Task: Please output the entries below exactly as they are.
START Supplied data
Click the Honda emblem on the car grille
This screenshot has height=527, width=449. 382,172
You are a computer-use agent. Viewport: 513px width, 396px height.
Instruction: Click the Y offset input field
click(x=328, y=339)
END Supplied data
Expected output:
Click the Honda emblem on the car grille
This screenshot has height=527, width=449. 382,172
You are a computer-use agent. Viewport: 513px width, 396px height.
Instruction: Click the Y offset input field
click(x=328, y=339)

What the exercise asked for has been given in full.